→ Supplied text

— BEGIN —

WHEREAS, the Company and the Trustee are parties to a Trust Agreement
dated November 12, 1987 (the "Trust Agreement"); and
WHEREAS, on June 11, 1998 the Company amended its Certificate of
Incorporation to change its name from Woolworth Corporation to Venator Group,
Inc.; and
WHEREAS, the Company has not, prior to the date hereof, has not
provided the Trustee with a Payment Schedule provided for in Section 12(a) of
the Trust Agreement;
NOW, THEREFORE, the parties do hereby amend the Trust Agreement,
effective the date hereof, as follows:
A. Section 1(b) of the Trust Agreement is amended to read, in its
entirety, as follows:
(b) The Trust hereby established shall be revocable by the Company at
any time until the later of (i) 30 days following the issuance by the
Internal Revenue Service of tax rulings to be requested by the Company
in conjunction with the establishment of the Trust to the effect that
the Company is the owner of the Trust within the meaning of Sections
671 et. seq. of the Code and that the Executives will not be subject to
income tax on amounts contributed to the Trust prior to the actual
receipt of funds from the Trust or (ii) the occurrence of a Potential
Change in control, as hereinafter defined; thereafter, except as
provided in Section 11(a)(iii), the Trust shall be irrevocable.

— END —

→ Set tasks
1. Translate this sentence from the trust agreement amendment into Spanish: "Section 1(b) of the Trust Agreement is amended to read, in its entirety, as follows:"
2. In the trust agreement amendment, what new name did the Company take on June 11, 1998?
3. Write what comes next in the trust agreement amendment, picking up after its last sentence.

→ Entries
— BEGIN —

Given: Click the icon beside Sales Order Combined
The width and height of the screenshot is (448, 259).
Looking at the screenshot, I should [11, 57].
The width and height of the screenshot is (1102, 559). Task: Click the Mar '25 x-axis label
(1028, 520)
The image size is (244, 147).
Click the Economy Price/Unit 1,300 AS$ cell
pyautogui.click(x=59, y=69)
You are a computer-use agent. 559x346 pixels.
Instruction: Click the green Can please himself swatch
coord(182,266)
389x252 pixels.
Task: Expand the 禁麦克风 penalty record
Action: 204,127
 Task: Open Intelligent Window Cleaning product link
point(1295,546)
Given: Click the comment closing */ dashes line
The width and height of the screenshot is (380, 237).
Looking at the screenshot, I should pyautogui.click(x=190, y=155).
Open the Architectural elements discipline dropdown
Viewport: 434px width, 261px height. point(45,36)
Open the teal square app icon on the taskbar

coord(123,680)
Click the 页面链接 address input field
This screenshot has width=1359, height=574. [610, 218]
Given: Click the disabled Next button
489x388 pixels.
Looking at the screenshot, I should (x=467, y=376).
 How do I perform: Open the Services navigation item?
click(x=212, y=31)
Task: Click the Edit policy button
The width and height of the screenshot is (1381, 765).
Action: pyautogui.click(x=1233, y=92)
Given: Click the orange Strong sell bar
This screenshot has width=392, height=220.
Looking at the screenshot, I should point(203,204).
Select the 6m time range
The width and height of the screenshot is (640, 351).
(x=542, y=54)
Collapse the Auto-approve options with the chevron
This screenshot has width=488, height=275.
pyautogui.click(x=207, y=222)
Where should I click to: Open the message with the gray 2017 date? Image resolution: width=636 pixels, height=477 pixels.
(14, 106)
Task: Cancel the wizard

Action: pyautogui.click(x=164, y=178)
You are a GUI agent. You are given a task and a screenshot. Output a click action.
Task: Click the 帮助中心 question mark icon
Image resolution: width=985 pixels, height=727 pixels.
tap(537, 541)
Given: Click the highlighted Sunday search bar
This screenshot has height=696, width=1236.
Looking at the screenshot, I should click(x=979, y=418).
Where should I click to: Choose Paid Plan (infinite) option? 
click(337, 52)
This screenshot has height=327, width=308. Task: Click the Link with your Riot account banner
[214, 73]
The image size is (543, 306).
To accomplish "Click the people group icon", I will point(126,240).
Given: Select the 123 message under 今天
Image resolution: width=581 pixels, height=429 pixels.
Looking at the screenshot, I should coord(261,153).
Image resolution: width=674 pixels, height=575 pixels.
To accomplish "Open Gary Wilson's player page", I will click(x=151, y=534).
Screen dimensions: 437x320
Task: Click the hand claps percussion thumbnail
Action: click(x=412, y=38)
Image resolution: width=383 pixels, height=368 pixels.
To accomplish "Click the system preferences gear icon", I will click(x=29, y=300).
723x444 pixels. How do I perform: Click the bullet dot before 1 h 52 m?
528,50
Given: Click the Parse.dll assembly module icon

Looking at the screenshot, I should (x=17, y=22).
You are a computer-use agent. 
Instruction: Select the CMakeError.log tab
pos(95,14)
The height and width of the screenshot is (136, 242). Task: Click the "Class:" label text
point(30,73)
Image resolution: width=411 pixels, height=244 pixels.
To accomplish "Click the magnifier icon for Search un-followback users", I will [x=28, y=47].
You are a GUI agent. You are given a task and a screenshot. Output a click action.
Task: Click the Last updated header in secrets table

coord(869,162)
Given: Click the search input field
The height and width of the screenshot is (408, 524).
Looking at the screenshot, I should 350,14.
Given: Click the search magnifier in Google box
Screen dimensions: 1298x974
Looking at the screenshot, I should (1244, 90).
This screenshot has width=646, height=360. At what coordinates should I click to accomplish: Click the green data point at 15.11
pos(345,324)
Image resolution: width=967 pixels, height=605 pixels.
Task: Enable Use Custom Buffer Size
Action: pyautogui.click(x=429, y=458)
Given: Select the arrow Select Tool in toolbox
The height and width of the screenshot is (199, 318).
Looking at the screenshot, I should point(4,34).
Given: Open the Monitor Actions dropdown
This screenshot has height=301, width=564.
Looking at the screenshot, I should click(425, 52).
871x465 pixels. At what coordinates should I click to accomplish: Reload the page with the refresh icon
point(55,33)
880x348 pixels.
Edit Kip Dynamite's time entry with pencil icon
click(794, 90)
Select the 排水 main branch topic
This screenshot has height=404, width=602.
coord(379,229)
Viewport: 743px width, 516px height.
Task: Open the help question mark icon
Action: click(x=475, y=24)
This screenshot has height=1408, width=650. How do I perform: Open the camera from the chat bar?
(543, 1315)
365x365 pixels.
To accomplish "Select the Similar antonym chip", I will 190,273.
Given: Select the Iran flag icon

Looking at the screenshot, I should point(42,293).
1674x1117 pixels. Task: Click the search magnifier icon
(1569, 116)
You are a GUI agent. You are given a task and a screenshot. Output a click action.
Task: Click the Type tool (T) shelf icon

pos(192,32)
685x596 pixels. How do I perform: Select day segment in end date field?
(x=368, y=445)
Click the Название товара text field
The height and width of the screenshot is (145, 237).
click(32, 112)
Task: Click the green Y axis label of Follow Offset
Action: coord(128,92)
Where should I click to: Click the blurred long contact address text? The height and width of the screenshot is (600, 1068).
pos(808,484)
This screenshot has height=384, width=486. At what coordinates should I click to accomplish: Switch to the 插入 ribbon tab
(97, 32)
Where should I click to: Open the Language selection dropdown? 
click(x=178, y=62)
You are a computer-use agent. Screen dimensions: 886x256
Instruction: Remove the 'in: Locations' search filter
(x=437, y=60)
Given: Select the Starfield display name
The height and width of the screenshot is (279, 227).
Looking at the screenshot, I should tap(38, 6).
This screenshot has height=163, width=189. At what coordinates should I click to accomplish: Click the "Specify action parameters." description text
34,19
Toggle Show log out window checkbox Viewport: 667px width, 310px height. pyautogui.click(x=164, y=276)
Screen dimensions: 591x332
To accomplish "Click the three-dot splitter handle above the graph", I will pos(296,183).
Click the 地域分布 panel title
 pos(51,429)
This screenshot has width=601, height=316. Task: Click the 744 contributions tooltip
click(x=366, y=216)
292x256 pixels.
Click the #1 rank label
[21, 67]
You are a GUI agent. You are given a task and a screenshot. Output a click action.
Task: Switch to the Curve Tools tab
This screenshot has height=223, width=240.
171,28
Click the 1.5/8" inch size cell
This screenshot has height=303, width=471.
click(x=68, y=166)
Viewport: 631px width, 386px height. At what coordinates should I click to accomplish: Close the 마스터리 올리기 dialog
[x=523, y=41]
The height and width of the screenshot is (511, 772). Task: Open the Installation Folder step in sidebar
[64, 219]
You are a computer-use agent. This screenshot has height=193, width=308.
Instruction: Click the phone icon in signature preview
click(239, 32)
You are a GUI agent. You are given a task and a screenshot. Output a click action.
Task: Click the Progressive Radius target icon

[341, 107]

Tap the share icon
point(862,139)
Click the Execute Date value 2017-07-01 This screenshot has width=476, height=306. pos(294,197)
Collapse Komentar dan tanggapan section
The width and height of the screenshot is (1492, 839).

— END —

→ Solved problems
1. La Sección 1(b) del Contrato de Fideicomiso se modifica para que diga, en su totalidad, lo siguiente:

2. Venator Group, Inc.

3.
Notwithstanding the foregoing, the Company may, during any period of
time that the Trust is revocable, declare the Trust to be irrevocable
by delivering to the Trustee a certified copy of a resolution to that
effect which has been adopted by the Compensation Committee of the
Board of Directors of the Company, or any successor thereto (the
"Committee").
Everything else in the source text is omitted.